→ Reading passage
--- Start ---

Chaos Engineering Bootcamp @ Velocity

In June I taught a solo 3 hour hands-on chaos engineering workshop. There were 200 engineers in the audience following along and it was my favourite talk I've ever given!

Tammy Butow
9:00am–12:30pm Tuesday, June 20, 2017
Systems Engineering
Average rating: **. (4.38, 13 ratings)

Here are my slides: https://speakerdeck.com/tammybutow/chaos-engineering-bootcamp


Here is the talk info: https://conferences.oreilly.com/velocity/vl-ca/public/schedule/detail/58140

Description

Chaos engineering is the discipline of experimenting on a distributed system in order to build confidence in the system’s capability to withstand turbulent conditions in production. Chaos engineering can be thought of as the facilitation of experiments to uncover systemic weaknesses. These experiments follow four steps:

Start by defining “steady state” as some measurable output of a system that indicates normal behavior.
Hypothesize that this steady state will continue in both the control group and the experimental group.
Introduce variables that reflect real-world events like servers that crash, hard drives that malfunction, network connections that are severed, etc.
Try to disprove the hypothesis by looking for a difference in steady state between the control group and the experimental group.
Tammy Butow leads a hands-on tutorial on chaos engineering, covering the tools and practices you need to implement chaos engineering in your organization. Even if you’re already using chaos engineering, you’ll learn to identify new ways to use chaos engineering within your engineering organization and discover how other companies are using chaos engineering—and the positive results they have had using chaos to create reliable distributed systems.

--- End ---

→ To do
a. How many engineers followed along in the audience at the chaos engineering workshop?
b. Carry on writing the chaos engineering workshop page from its final sentence.
The rows after this point come from a separate source.

→ Dataset extract
--- Start ---

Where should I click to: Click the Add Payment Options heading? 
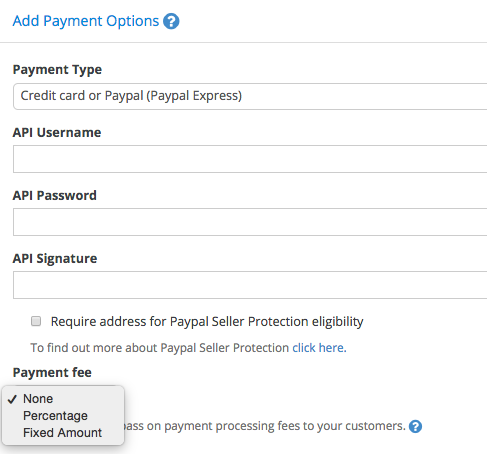tap(86, 21)
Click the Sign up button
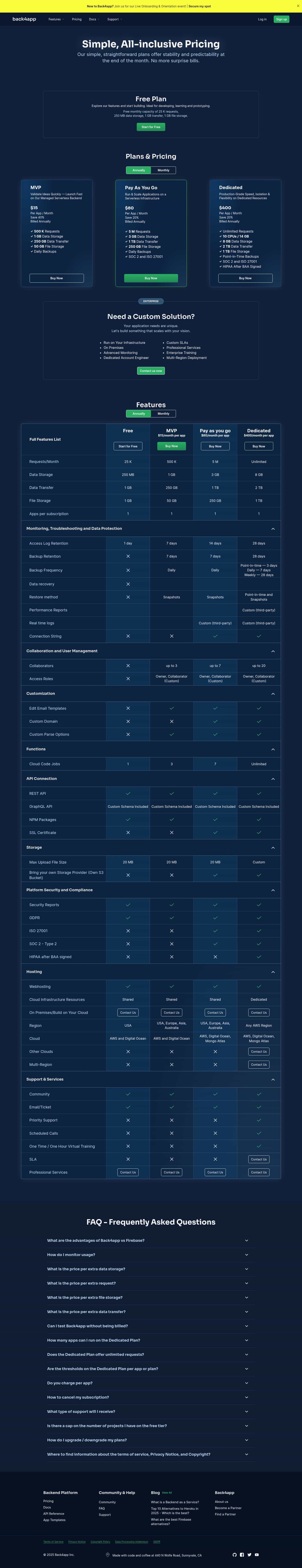The image size is (302, 1568). tap(281, 19)

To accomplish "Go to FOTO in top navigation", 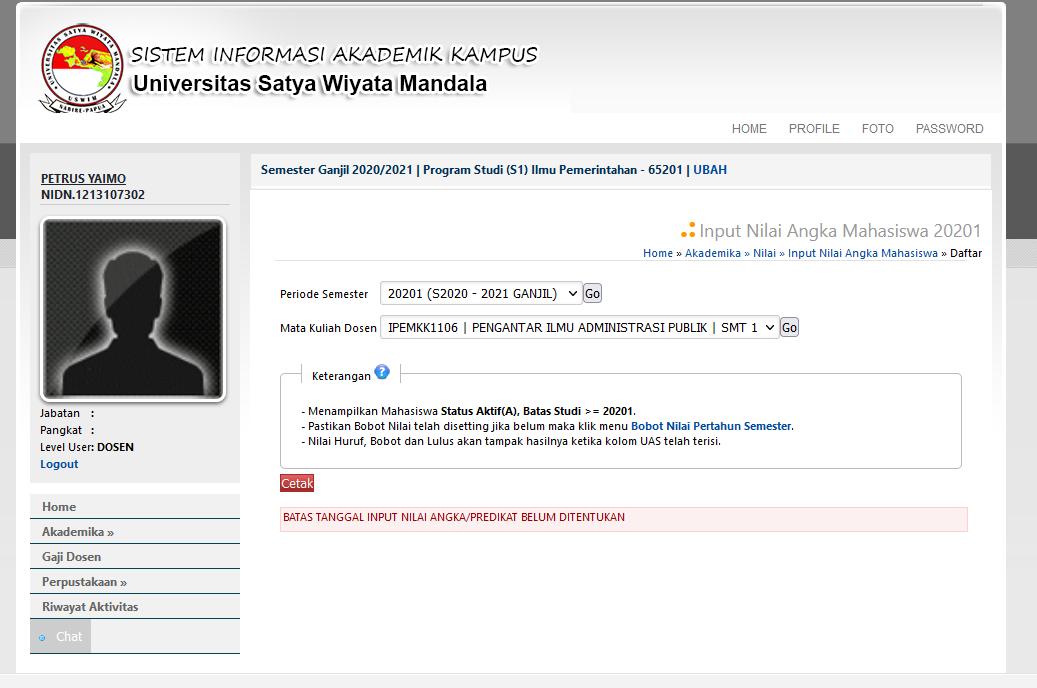I will 877,129.
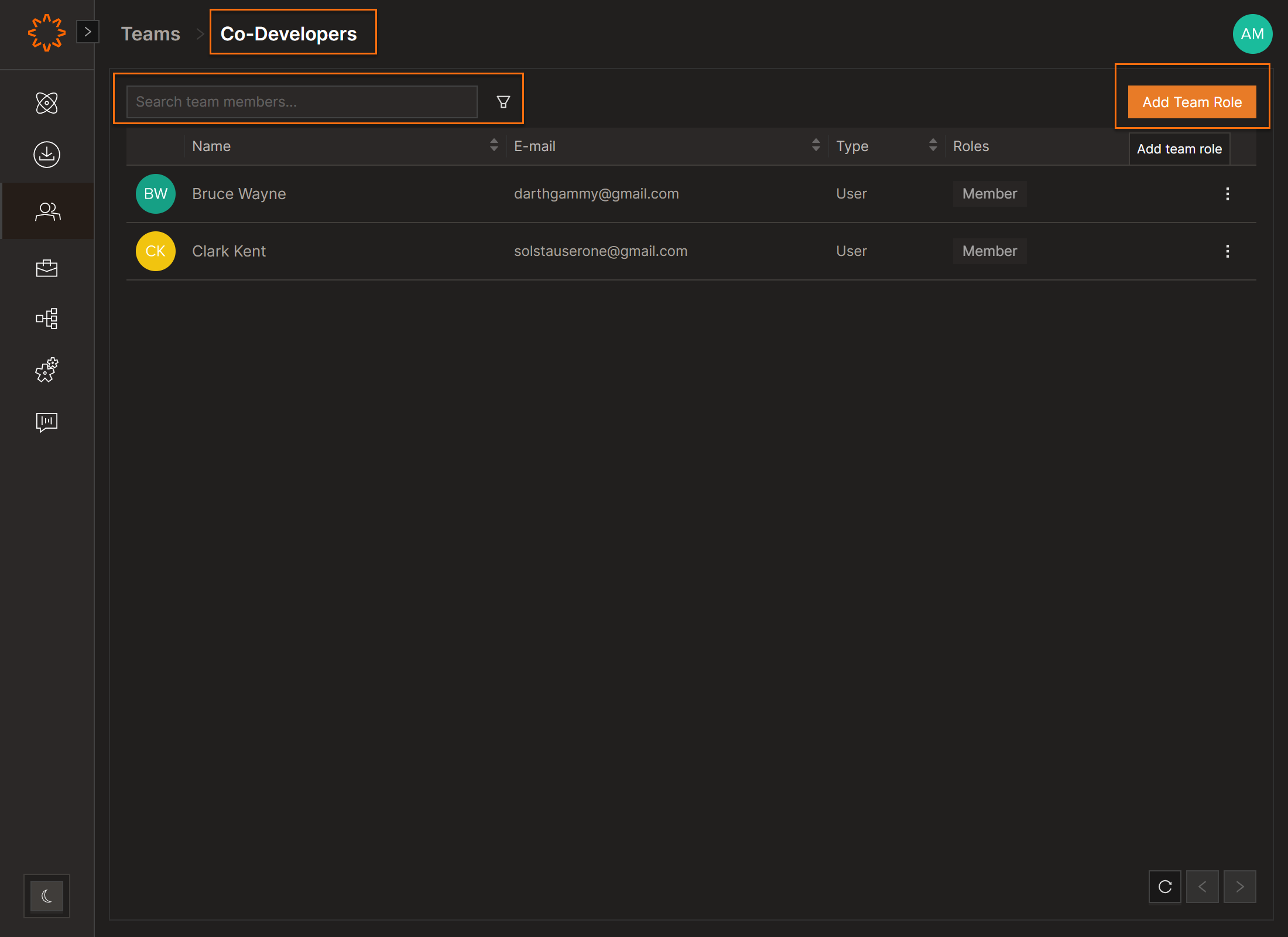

--- End ---

→ Answers to the tasks
a. 200 engineers.

b.
Outline

Laying the foundations

What is chaos engineering?
The principles of chaos engineering
Why are many engineering organizations (including Netflix, Dropbox, Uber, National Australia Bank, and Yandex) using chaos engineering, and how can every engineering organization use chaos engineering to create reliable systems?
How to get started using chaos engineering with your own team and how to measure success
Chaos tools

Common open source chaos tools
How to use chaos engineering for cloud and physical infrastructure servers
How to get started using Chaos Monkey
Advanced topics

How to get started using chaos engineering for databases (MySQL)
How to get started using chaos engineering for Go
What is intuition engineering, and how can tools like Vizceral help you create reliable distributed systems?
Where can you learn more?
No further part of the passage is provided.